血の風呂ブラッドバスとは、随分と豪気な名前だ」

「写真とかは無いんで、人相は分かりませんけど……。まぁ会ったら分かるでしょう。得てして、そういう人間ってのは意外と目立つモンでしょうし」

「……それで? そんな危険人物が現れたから、ここが危険地帯になったと?」

「そうなんだ。本国から、武器や装備や兵隊も次々と送られてきてる。高威力な武器じゃないと歯が立たないくらいの」

「とんでもない場所ね……」


 マリアはそう言って、苦笑した。


「ギャングなんざ所詮はチンピラの集まりですが、カルテルは本当にヤバイ。何処で仕入れてきてるのか、重機関銃や爆発物や装甲車まで揃えてやがる」

「凄いねそりゃあ……」


 俺が純粋にたまげていると、マリアが付け加える。


「メキシコ本国じゃ、戦車に武装ヘリまで揃えてるみたいだしね。それに、ロス・セタスは元軍人が設立したそうだから、武器や兵器を仕入れるルートを確立しているんじゃない?」

「……なるほど」


 それにしたって、戦車やヘリをタダを手に入れられる訳がない。麻薬というのは想像以上に儲かるらしい。

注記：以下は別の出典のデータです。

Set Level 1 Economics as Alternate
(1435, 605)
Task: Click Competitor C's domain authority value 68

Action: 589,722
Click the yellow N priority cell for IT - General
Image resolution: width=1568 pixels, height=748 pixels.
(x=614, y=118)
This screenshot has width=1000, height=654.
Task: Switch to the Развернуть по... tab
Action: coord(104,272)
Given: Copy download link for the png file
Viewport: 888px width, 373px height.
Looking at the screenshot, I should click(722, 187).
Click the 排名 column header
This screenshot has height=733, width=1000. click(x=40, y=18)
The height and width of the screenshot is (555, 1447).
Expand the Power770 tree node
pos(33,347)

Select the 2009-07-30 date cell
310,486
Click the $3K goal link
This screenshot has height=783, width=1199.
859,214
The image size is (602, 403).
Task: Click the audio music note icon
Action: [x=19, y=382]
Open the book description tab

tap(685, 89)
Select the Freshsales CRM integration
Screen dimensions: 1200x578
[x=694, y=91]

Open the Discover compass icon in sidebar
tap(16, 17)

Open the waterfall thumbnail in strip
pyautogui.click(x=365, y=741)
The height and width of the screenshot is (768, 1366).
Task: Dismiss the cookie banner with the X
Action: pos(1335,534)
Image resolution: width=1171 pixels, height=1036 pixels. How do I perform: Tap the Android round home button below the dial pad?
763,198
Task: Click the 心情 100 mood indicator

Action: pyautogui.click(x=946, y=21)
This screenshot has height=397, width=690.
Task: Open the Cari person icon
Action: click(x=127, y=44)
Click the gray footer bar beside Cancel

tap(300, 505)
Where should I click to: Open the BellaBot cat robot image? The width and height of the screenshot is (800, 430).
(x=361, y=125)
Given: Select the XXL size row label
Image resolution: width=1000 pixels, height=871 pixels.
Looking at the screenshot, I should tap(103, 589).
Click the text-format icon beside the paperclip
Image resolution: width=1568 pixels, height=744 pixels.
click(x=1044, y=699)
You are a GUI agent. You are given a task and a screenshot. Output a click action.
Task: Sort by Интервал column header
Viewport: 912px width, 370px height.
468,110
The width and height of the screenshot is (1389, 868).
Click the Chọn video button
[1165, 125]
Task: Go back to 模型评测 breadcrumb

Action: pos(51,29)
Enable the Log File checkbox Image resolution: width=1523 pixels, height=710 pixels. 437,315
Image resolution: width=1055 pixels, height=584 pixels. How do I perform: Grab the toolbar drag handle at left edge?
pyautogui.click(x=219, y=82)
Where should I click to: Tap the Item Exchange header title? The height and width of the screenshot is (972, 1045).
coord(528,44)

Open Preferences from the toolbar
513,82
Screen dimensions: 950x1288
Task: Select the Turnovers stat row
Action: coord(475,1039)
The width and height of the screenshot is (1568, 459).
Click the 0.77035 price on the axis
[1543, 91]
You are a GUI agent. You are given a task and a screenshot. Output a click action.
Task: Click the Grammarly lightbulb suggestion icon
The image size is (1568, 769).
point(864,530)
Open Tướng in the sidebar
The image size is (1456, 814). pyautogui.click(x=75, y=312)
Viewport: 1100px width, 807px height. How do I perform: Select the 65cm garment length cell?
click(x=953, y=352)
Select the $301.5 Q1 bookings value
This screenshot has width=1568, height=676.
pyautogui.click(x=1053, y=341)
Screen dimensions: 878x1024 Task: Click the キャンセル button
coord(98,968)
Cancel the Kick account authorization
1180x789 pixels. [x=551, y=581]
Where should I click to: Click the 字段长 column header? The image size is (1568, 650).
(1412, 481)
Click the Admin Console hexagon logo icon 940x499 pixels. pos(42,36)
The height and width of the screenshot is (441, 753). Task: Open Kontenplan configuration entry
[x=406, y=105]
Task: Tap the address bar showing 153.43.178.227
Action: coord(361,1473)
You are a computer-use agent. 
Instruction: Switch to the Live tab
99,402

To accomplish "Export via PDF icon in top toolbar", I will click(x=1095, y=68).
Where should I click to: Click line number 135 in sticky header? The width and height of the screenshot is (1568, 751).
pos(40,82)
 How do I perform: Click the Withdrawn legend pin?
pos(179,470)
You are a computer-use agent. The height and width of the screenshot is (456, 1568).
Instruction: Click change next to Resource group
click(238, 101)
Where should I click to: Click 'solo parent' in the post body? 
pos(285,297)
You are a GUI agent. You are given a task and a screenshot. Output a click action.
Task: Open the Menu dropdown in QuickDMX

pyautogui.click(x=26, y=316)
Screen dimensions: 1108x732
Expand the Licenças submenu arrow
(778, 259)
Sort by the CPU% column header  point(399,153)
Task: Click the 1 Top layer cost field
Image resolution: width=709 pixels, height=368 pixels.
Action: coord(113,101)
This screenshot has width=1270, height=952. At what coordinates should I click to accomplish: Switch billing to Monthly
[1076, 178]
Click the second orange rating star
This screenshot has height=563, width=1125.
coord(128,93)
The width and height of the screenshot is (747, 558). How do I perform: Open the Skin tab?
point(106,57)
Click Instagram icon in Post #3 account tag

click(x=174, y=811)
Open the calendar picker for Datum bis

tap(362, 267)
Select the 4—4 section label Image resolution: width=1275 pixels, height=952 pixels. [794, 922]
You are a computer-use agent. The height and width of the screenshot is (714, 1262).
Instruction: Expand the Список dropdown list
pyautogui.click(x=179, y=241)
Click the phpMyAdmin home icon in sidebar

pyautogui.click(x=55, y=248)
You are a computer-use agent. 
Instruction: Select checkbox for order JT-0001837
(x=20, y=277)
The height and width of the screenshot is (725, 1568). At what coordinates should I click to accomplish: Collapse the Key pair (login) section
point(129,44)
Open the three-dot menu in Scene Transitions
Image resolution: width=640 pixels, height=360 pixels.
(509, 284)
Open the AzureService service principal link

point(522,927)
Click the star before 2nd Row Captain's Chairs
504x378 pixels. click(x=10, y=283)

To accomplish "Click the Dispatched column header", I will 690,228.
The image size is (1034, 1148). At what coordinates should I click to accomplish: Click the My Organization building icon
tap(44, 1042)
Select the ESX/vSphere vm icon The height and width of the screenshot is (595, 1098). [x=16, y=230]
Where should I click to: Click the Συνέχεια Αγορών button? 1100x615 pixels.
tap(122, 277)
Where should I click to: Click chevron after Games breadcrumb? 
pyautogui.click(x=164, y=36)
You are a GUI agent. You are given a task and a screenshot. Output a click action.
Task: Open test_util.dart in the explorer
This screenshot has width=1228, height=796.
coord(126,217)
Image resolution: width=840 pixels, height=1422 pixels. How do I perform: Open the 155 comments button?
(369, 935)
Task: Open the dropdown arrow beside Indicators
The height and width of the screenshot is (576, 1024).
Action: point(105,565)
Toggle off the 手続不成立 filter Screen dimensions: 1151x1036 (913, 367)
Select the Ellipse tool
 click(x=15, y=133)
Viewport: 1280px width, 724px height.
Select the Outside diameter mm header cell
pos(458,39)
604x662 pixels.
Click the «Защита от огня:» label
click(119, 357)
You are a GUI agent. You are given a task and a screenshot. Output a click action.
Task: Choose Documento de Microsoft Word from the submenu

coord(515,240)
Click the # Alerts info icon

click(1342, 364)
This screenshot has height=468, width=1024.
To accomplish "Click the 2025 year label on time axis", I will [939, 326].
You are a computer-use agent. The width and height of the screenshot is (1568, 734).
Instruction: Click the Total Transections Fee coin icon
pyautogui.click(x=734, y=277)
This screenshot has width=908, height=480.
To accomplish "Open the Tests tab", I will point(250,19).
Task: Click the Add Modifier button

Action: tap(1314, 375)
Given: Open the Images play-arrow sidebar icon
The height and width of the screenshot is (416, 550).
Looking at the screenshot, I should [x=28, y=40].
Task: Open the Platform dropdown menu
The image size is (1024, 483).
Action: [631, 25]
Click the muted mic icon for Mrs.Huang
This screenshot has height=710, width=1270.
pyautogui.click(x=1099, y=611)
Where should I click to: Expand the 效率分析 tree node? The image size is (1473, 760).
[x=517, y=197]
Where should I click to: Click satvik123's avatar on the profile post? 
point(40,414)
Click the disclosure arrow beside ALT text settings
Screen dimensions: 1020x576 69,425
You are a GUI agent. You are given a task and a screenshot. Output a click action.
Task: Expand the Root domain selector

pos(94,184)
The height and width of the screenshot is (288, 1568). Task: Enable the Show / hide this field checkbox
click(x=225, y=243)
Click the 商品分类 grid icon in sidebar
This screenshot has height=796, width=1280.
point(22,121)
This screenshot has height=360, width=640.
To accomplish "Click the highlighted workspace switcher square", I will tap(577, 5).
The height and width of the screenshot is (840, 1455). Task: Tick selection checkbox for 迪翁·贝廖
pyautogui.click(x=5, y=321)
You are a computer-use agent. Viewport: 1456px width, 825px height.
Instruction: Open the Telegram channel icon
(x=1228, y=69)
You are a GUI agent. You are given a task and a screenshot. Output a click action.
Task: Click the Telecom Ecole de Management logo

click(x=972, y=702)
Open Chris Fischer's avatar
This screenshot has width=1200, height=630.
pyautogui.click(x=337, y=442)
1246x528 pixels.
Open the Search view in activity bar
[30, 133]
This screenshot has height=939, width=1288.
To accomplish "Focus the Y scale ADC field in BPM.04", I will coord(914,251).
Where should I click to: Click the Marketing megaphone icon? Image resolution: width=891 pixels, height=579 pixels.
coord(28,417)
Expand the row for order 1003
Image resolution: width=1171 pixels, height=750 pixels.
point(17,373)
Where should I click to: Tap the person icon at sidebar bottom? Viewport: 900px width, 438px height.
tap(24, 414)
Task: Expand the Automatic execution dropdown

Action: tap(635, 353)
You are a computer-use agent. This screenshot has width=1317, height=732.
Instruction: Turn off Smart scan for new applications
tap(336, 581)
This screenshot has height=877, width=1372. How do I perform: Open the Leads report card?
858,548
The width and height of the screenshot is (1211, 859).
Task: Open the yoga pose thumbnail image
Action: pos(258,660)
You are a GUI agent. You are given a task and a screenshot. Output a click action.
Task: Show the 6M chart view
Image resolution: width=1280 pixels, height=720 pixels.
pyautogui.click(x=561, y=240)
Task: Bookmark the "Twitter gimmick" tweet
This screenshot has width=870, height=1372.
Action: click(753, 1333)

「このまま放っておけば、ここもメキシコと同じ様になっちまいます。暴力が支配する、危険地帯を通り越した無法地帯に」


 俺は無法地帯となったデトロイトを想像した。

 燃え盛る建物。路上に転がる無惨な死体の数々。街中で動くモノと言えば、旧式の装甲車と軽機関銃やアサルトライフルで武装した荒くれ者達だけ。

 そして、半壊した建物の陰には力無き子供達がその小さな身体を震わせ、襲われない事を祈っているのだ。

 無論、そんな状態でキリストも仏もアッラーも無いのだが、何も知らない子供はただひたすらに祈り続けるのだろう。ああ、無情。まさに弱肉強食。

 無法地帯のボキャブラリーが、マッドマックスや北斗の拳しかないのでいささか偏りが過ぎるものの、間違ってはないはずだ。


「絶対にそうさせちゃいけんな」

「そうそう。……麻薬が生むのは、汚い金と悲劇だけだからね」


 二年だけとはいえ、パトカーに乗ってお巡りさんをやっていただけあってマリアの言葉には説得力がある。

 俺としても、麻薬絡みの事件には色々と思うことがある。マリアほどでは無いが、麻薬が生む悲劇というものを理解しているつもりだ。

 俺達の意気込みを感じ取ったライアンは、目を細める。


「まぁ、とりあえずは本部に行きましょうや。そこで、装備の調整の方を――」


 ライアンがそこまで言った時、センターコンソールを弄って付けられた無線が呼び出し音を鳴らした。

 受話器をライアンが取る。


「はいライアンです。あっ、主任。どうしました? …………なんですって?」


 会話の熱量から察するに、どうやらやんごとなき事態が起きたらしい。


「俺今、本部から来た人達連れてるんですけど。…………はぁ、分かりました」

「……どうしたんです?」


 マリアがライアンに訊ねる。彼は困った顔をしながら、話し出す。


「いやね。男女の死体が見つかったみたいなんですが……。それがどうやら、カルテルが絡んでるらしくてね」

「それで?」

「現場に出る人間が訳にもいかないんで、見て来いと言われましてね。……ついでに、お二人もデトロイトのリアルを見せてやれとの御達しも出ましてね」

「俺達は構いません。……だよな」

「ええ」


 そんな俺達の言葉に、ライアンは本格的に困った顔をした。